SET PROBLEM A:
Answer these questions about the cooking blog:
(i) In how many out of 100 times does the good meal take place in the kitchen?
(ii) What two foods were made in one evening?
(iii) Who inspired the apple sauce?

SELECTED EXCERPT:
+---+
About the cooking blog...

We enjoy a good meal. 99 out of 100 times, this good meal takes place in our kitchen. We don't eat out very often, and when we do, we're rarely "wow-ed" by the food we get. The following are recipes that have passed through our kitchen. They're not always winners, but we'll tell you if they're not, and what should be changed to make them better. Enjoy!

Saturday, October 15, 2011

Virginia makes food too!

So, I realized last week that while Aaron has been a culinary king, exploring exotic butters and jams, I haven’t made any blog worthy food since we moved to Staunton.

My solution was to spend one evening making home-made apple sauce and pumpkin pie. The inspiration for the pie was my mom who recently lured Aaron and I to Lexington just with the promise of the first pumpkin pie of the season. The inspiration for the apple sauce was Leah Sirkus who has been buying bushels of apples literally every time I see her.
+---+
Word and item position data
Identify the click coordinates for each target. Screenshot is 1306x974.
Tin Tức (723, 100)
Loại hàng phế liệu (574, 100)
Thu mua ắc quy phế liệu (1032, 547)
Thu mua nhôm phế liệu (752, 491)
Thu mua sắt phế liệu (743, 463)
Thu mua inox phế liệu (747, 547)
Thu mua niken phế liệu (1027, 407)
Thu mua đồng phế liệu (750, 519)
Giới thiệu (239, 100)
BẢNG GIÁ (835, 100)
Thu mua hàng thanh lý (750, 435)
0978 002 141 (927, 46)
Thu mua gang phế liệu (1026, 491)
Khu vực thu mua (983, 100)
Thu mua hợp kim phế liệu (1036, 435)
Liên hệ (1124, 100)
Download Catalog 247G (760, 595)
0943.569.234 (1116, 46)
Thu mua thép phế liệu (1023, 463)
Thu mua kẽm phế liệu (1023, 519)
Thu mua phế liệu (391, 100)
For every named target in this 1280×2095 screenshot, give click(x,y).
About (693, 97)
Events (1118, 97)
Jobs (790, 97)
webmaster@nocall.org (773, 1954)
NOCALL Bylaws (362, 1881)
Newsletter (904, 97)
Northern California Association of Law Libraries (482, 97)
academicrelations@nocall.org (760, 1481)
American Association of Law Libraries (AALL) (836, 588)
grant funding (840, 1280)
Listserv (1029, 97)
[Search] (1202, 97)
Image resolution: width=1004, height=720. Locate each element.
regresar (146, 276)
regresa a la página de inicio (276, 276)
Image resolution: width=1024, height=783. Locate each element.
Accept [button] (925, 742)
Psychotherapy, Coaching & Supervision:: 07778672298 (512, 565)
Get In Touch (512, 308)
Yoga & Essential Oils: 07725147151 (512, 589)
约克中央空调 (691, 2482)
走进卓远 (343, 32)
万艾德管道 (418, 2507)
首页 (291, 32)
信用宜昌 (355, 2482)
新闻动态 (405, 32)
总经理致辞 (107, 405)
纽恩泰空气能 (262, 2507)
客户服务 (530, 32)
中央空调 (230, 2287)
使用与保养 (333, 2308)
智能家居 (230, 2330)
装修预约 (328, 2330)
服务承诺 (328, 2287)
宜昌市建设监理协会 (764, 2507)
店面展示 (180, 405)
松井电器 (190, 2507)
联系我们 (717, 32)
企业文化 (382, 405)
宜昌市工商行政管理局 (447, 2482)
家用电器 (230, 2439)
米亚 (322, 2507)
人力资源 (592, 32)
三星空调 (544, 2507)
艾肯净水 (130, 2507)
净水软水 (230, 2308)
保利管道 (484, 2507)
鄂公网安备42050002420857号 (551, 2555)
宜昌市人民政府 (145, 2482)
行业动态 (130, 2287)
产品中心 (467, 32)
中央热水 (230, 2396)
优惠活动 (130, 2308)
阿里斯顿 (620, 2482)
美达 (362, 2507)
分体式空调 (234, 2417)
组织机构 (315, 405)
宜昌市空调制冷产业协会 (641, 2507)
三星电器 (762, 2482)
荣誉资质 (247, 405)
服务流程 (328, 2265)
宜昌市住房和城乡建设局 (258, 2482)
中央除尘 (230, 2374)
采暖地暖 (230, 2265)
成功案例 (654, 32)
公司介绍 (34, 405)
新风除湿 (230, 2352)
+---+
SET PROBLEM B:
In the records, switch "Thu mua" to "Mua" in the part that opens with the line containing "Thu mua sắt phế liệu (743, 463)" and closes with the line containing "0978 002 141 (927, 46)". Return only those lines, with everything else unchanged.

TASK ANSWER A:
(i) 99
(ii) Home-made apple sauce and pumpkin pie
(iii) Leah Sirkus

TASK ANSWER B:
Mua sắt phế liệu (743, 463)
Mua inox phế liệu (747, 547)
Mua niken phế liệu (1027, 407)
Mua đồng phế liệu (750, 519)
Giới thiệu (239, 100)
BẢNG GIÁ (835, 100)
Mua hàng thanh lý (750, 435)
0978 002 141 (927, 46)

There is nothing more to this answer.